In September last year, the RBI invited expressions of interest (EoI) for engaging consultants for the use of advanced analytics, artificial intelligence and machine learning for generating supervisory inputs.
Based on the scrutiny/evaluation set out in the EOI document, the central bank had shortlisted seven applicants to participate in the request for proposal process (RFP) for the selection of consultant(s).
The seven firms were Accenture Solutions Private Limited; Boston Consulting Group (India) Pvt Ltd; Deloitte Touche Tohmatsu India LLP; Ernst and Young LLP; KPMG Assurance and Consulting Services LLP; McKinsey and Company; and Pricewaterhouse Coopers Pvt Ltd.
Of these, McKinsey and Company India LLP and Accenture Solutions Private Limited India have been awarded the contract, as per a Reserve Bank document.

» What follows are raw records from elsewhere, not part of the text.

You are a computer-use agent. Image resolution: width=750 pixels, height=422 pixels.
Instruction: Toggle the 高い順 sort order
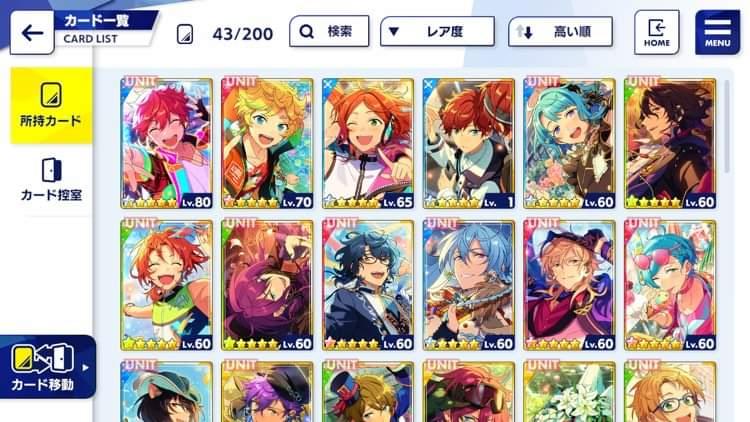pos(560,32)
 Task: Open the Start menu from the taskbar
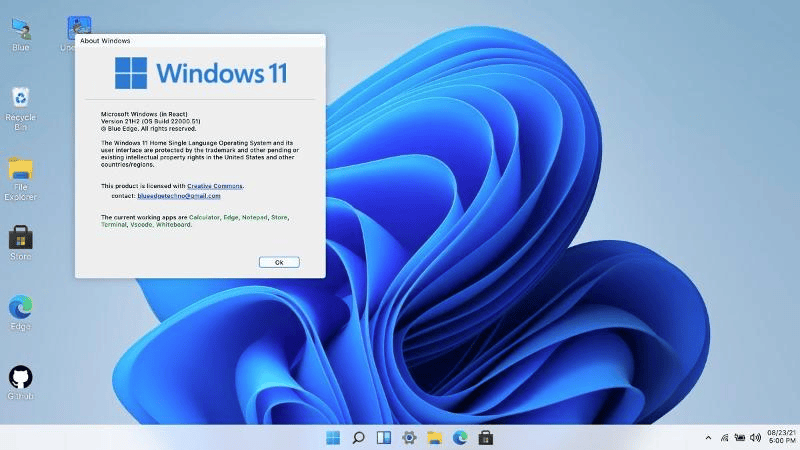pyautogui.click(x=332, y=438)
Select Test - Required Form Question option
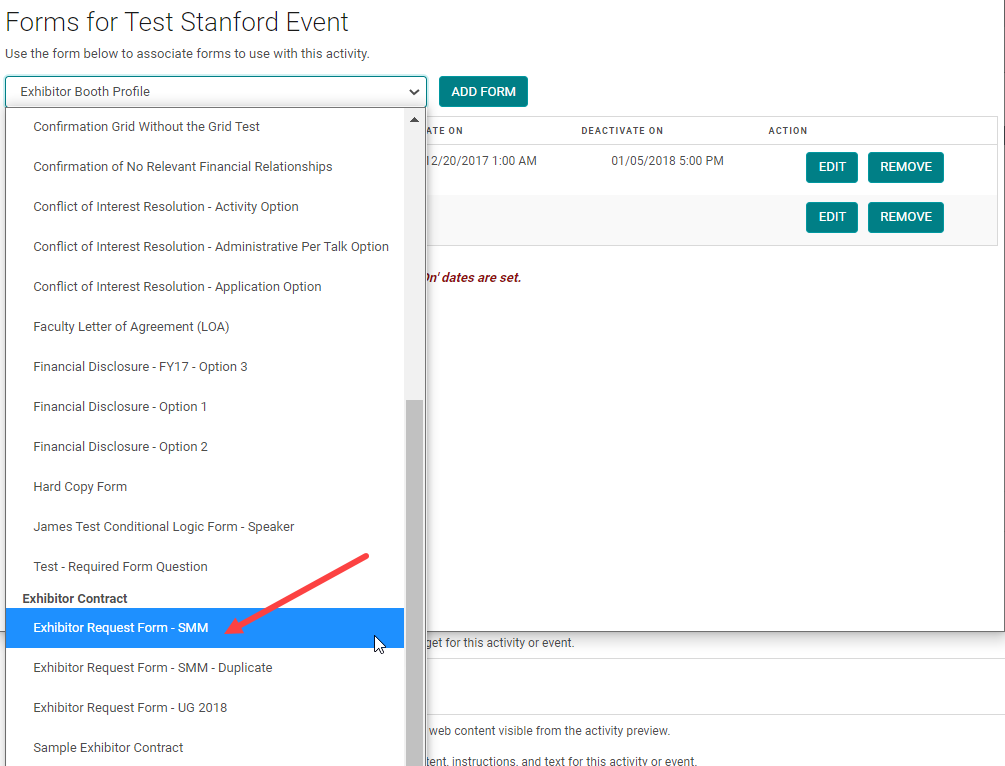The width and height of the screenshot is (1005, 766). coord(120,567)
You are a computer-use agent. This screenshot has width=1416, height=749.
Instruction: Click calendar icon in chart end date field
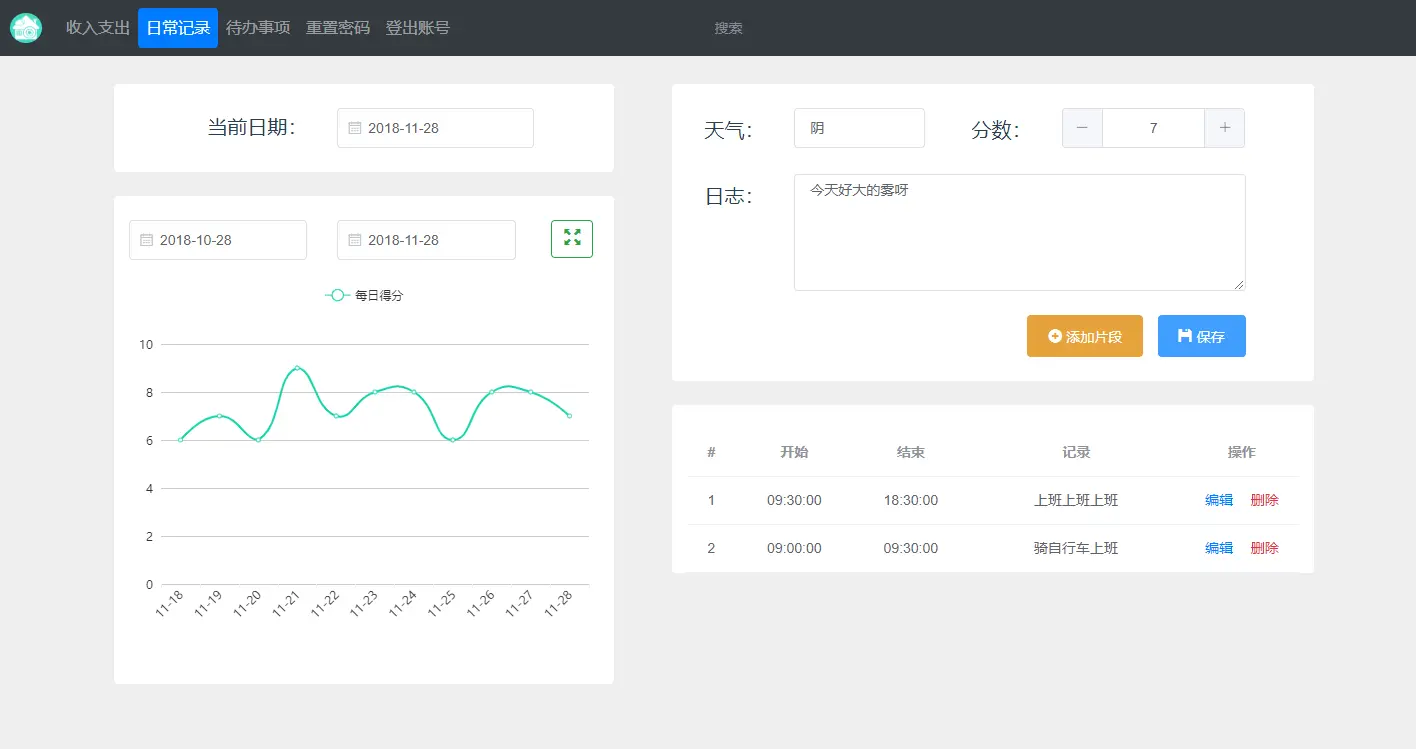tap(354, 240)
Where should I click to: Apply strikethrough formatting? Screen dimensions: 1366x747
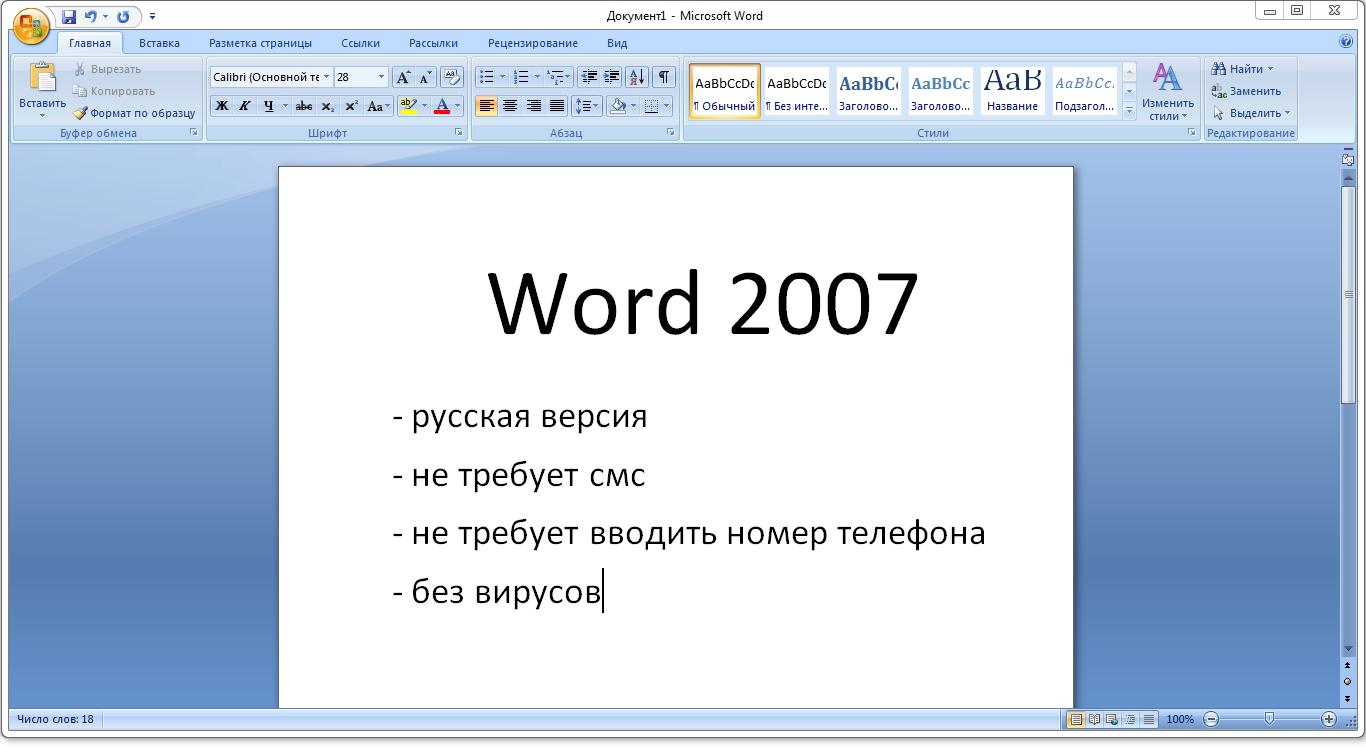click(302, 106)
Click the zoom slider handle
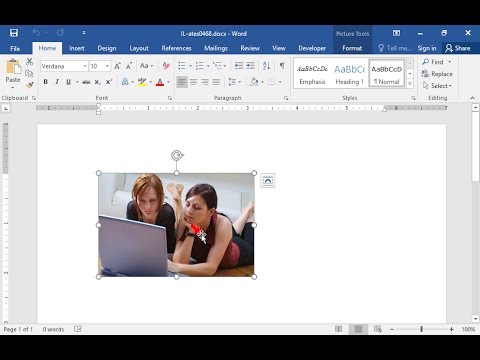Screen dimensions: 480x360 [x=421, y=329]
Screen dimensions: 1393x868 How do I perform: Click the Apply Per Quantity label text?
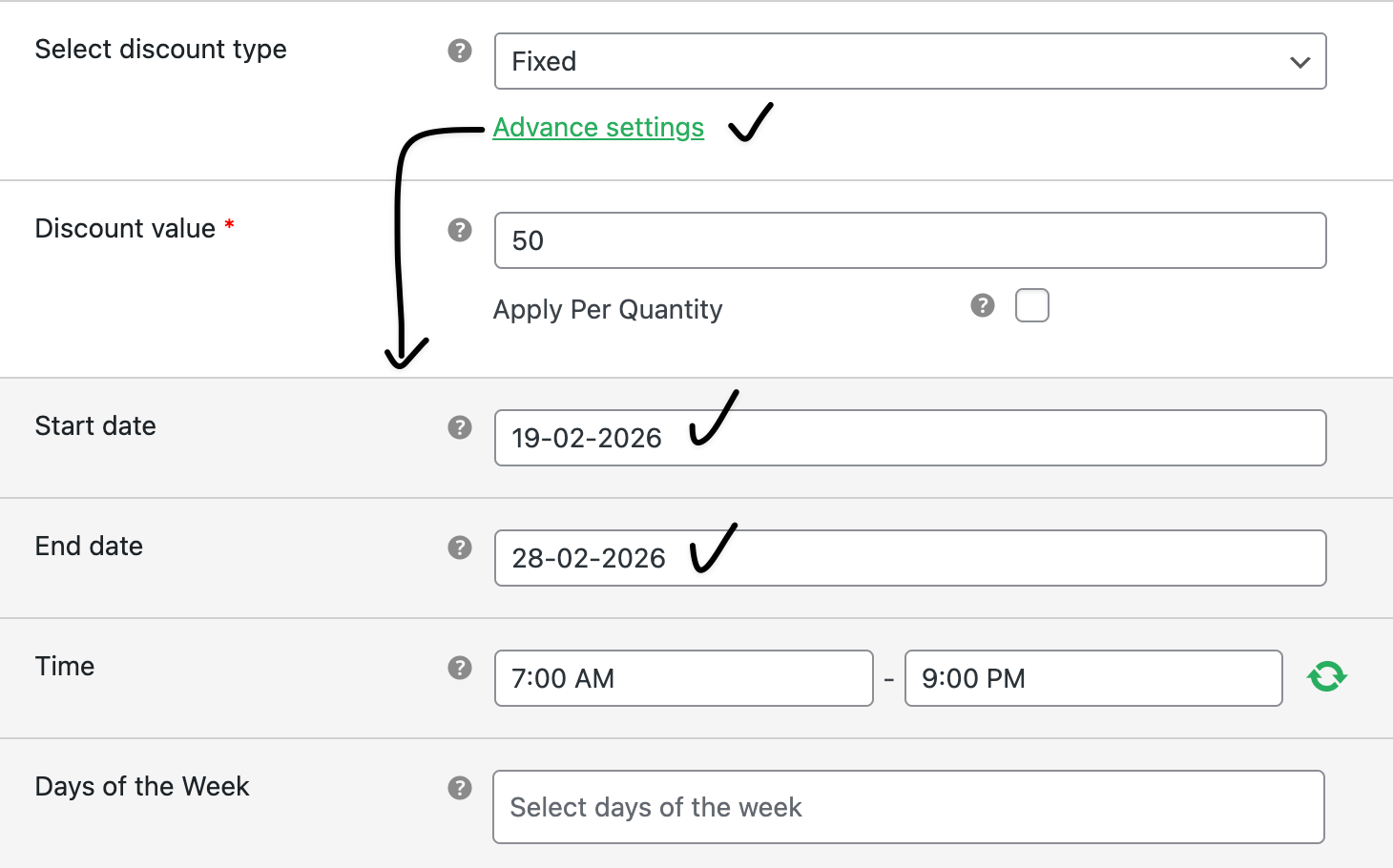(x=608, y=310)
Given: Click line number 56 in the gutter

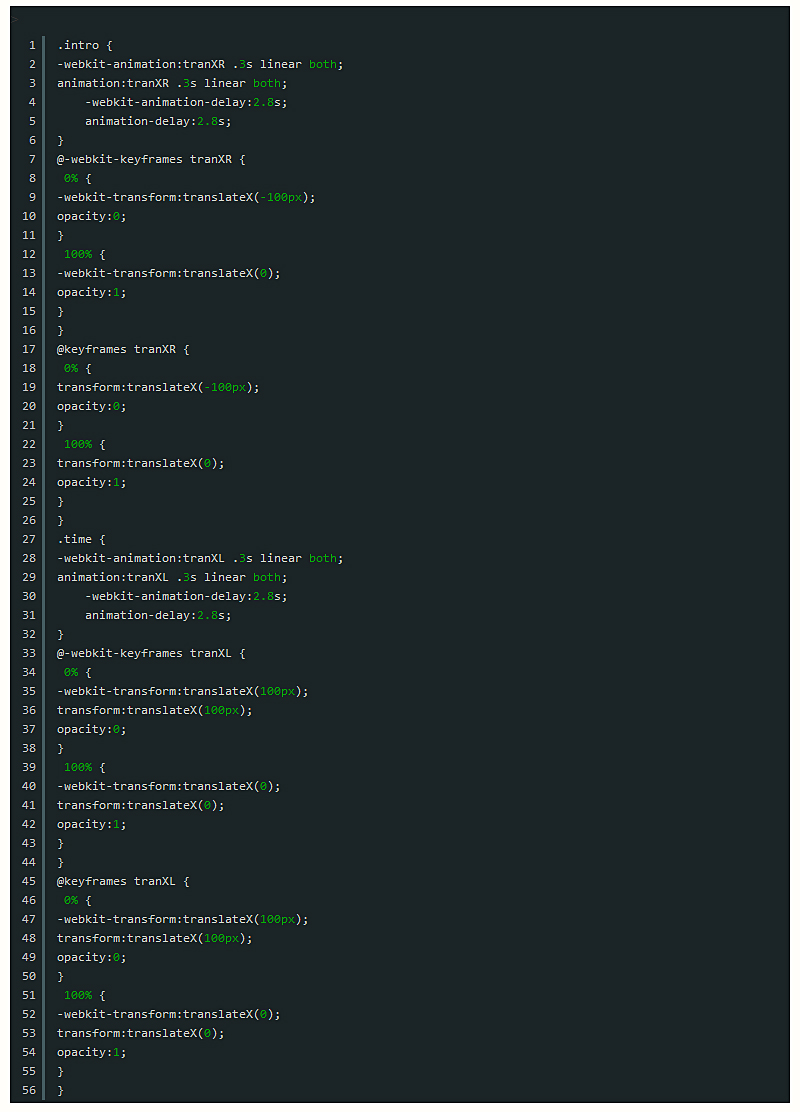Looking at the screenshot, I should (28, 1090).
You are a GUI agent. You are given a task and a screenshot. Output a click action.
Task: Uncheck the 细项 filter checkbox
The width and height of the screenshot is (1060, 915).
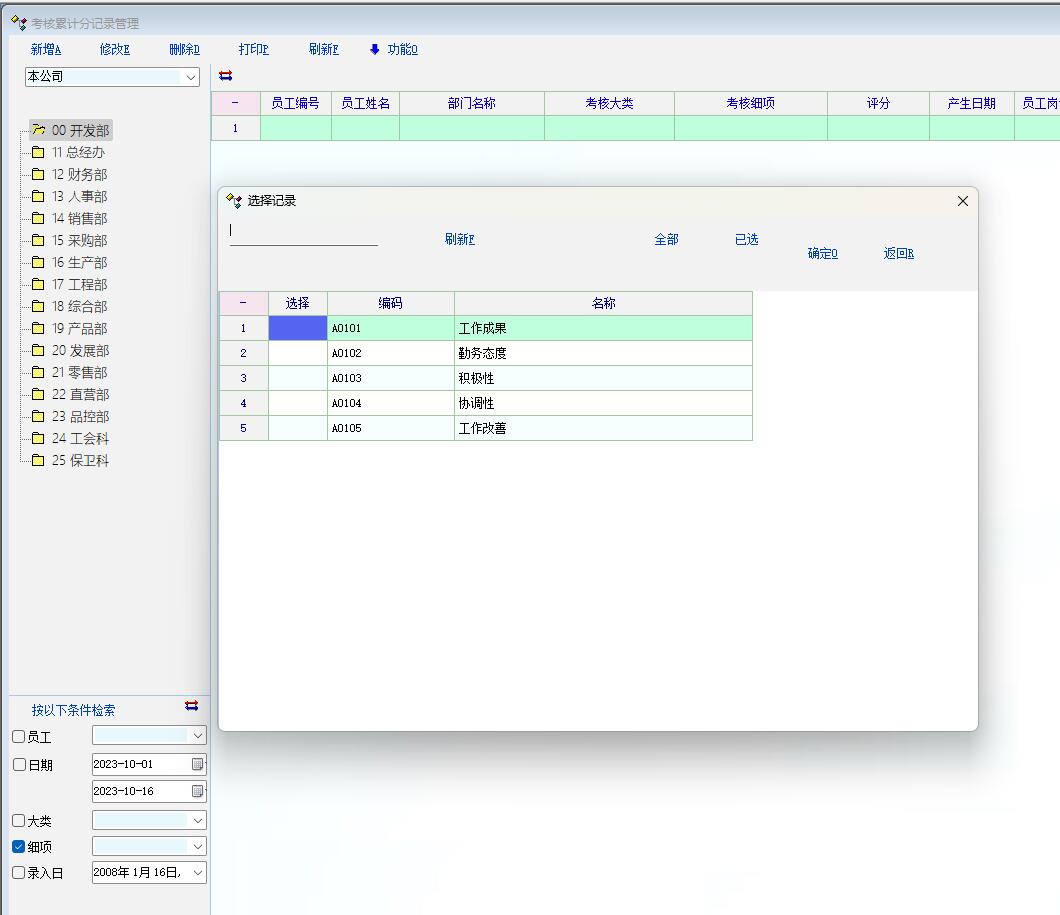(x=19, y=847)
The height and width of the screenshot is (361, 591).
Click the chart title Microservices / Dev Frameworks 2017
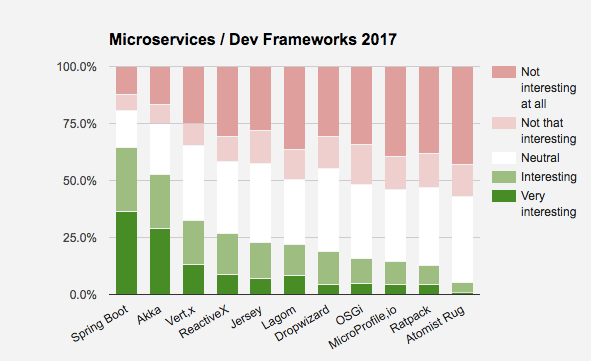coord(253,39)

The value of the contract is about Rs 91 crore. While the RBI is already using AI and ML in supervisory processes, it now intends to upscale it to ensure that the benefits of advanced analytics can accrue to the Department of Supervision in the central bank. The Department of Supervision has been developing and using linear and a few machine-learnt models for supervisory examinations. The interest now is to explore the data to identify its attributes that can be leveraged to generate new and improved supervisory inputs, said the EoI issued in September.
The supervisory jurisdiction of the RBI extends over banks, urban cooperative banks, NBFCs, payment banks, small finance banks, local area banks, credit information companies and select all Indian financial institutions.
It undertakes supervision of these entities with the objective of assessing their financial soundness, solvency, asset quality, governance framework, liquidity, and operational viability to protect depositors’ interests and financial stability.
The RBI undertakes continuous supervision of SEs with the help of on-site inspections and off-site monitoring, the EoI said.
Across the world, regulatory and supervisory authorities are using machine learning techniques (commonly referred to as ‘suptech’ and ‘regtech’) for assisting supervisory and regulatory activities, it added.
Most of these techniques are still exploratory, however, they are rapidly gaining popularity and scale.
On the data collection side, AI and ML technologies are used for real-time data reporting, effective data management and dissemination.
For data analytics, these are being used for monitoring supervised firm-specific risks, including liquidity risks, market risks, credit exposures and concentration risks; misconduct analysis; and mis-selling of products.